Evrard, H., Augath, M., Baumgärtner, U., Craig, A., Treede, R.-D., & Logothetis, N. (2009). Graded cooling of the skin activates the insular cortex in the anesthetized macaque monkey. Poster presented at 39th Annual Meeting of the Society for Neuroscience (Neuroscience 2009), Chicago, IL, USA.

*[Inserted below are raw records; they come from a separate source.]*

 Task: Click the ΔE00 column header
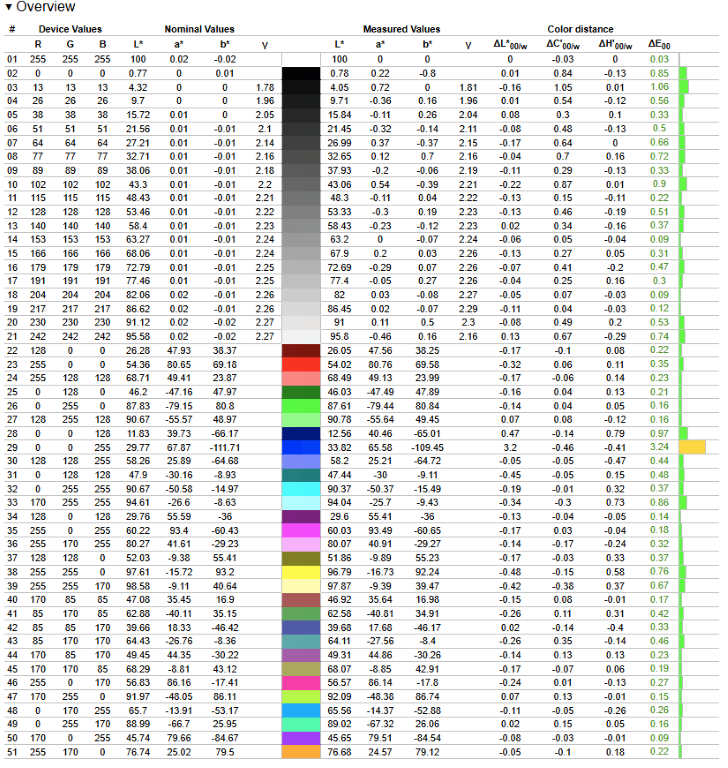click(657, 44)
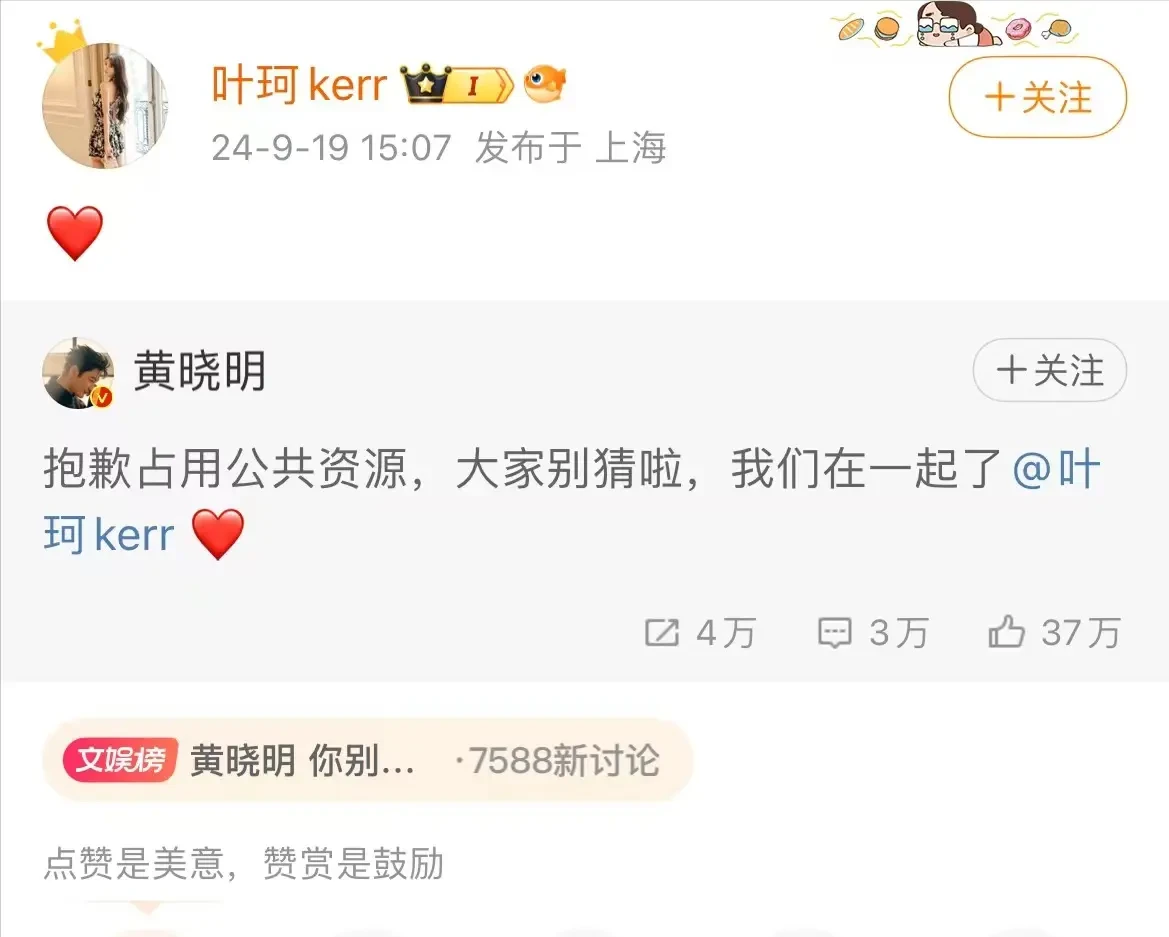The height and width of the screenshot is (937, 1169).
Task: Open the 黄晓明 你别... trending topic
Action: pyautogui.click(x=303, y=761)

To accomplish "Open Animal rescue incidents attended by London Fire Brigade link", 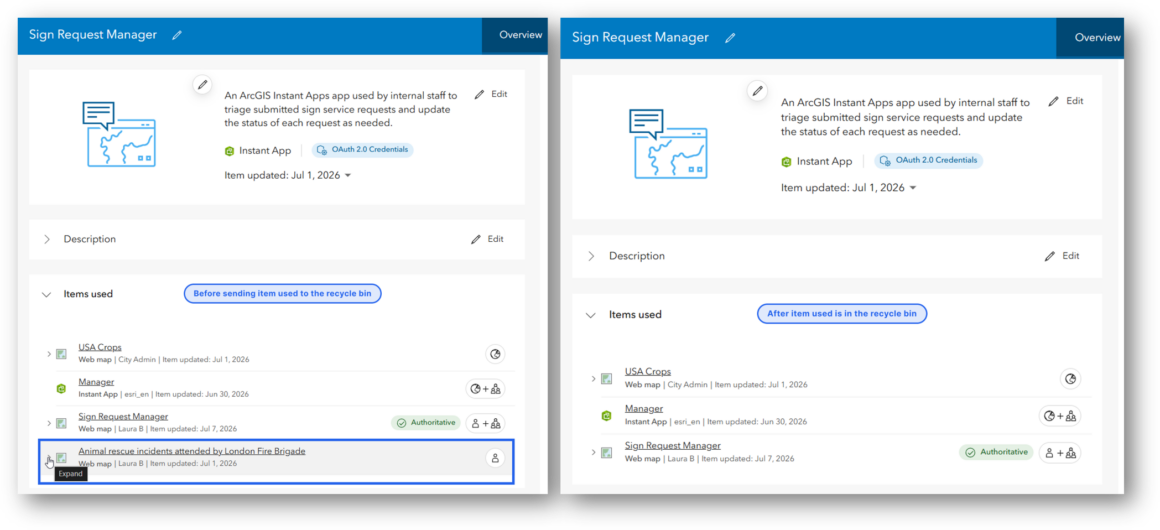I will pos(192,451).
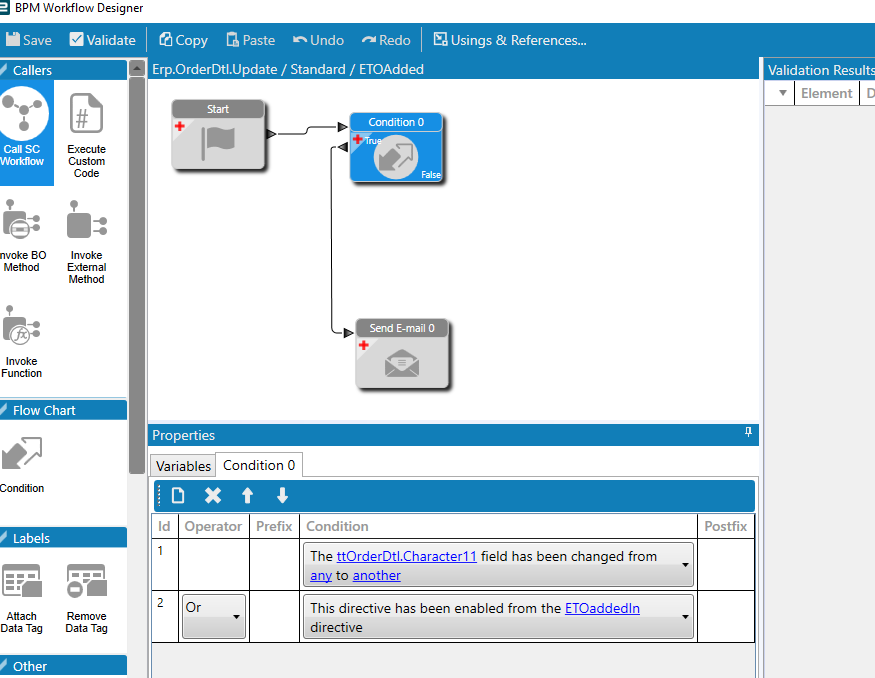Select the Invoke External Method icon
Image resolution: width=875 pixels, height=678 pixels.
click(x=86, y=220)
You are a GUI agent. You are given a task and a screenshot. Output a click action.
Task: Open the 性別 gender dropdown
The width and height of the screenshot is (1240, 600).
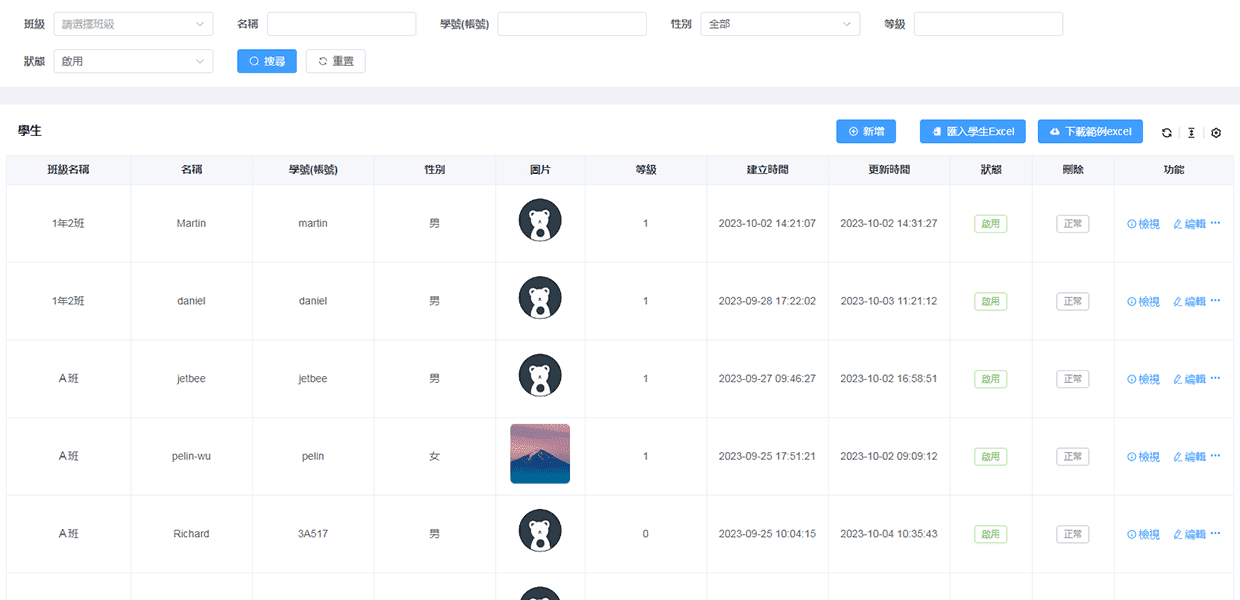point(780,24)
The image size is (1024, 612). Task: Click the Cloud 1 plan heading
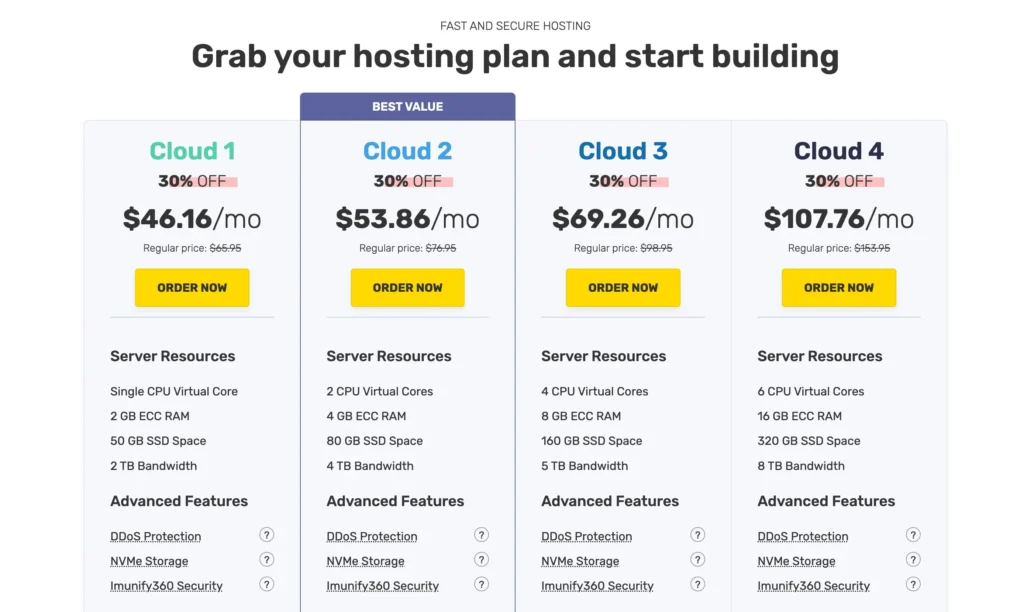(x=192, y=151)
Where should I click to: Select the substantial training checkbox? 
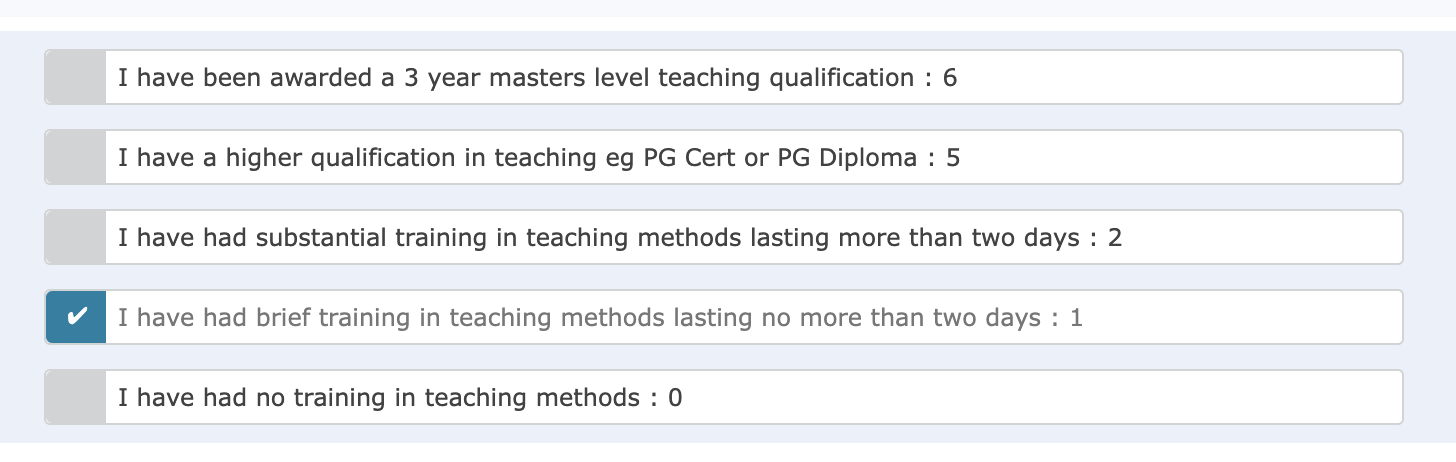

Zitierlink: https://hdl.handle.net/11858/00-001M-0000-0013-C2AE-2
Zusammenfassung
Neuroanatomical and functional evidence indicates that pain and temperature are represented with numerous other interoceptive sensory inputs in a phylogenetically novel spinothalamocortical pathway in primates (for review, see Craig, TINS 2003 26:303-307). Prior tract-tracing studies in the monkey demonstrated that nociceptive and thermoreceptive spinothalamic tract neurons in spinal lamina I primarily project to the posterior part of the ventromedial nucleus of the thalamus (VMpo; a nucleus specific to primates) and that nociceptive and thermoreceptive thalamocortical tract neurons in VMpo project to the dorsal posterior insular cortex. Electrophysiological recordings in spinal lamina I and VMpo in the anesthetized monkey revealed precise encoding of the grading of thermal and pain stimuli. Functional imaging in humans and EEG in monkeys indicated that the dorsal posterior insula is strongly activated by graded cooling of the skin. In the present study, we examined the activation of the insular cortex using high-resolution functional magnetic resonance imaging (4.7T) with thermal stimulation of the skin in two anesthetized cynomolgus monkeys. A graded cooling of the palmar surface of the foot from a baseline temperature of 35°C to a target temperature of 15°C (0.5°C/sec) followed by a re-warming to baseline (0.5°C/sec) produced highly significant (p < 0.001) BOLD signal exclusively in the dorsal mid-posterior portion of the contralateral insular cortex. No or poorly significant (p < 0.05) BOLD signal occurred in primary and secondary somatosensory cortices. These results support prior evidence that the insula in primates encodes ongoing interoceptive activity necessary to maintain homeostatic balance (e.g. thermoregulation). Neuroanatomical tract-tracers were injected in the insular regions displaying significant BOLD signal; mapping of anterograde and retrograde labeling from these injections will be presented.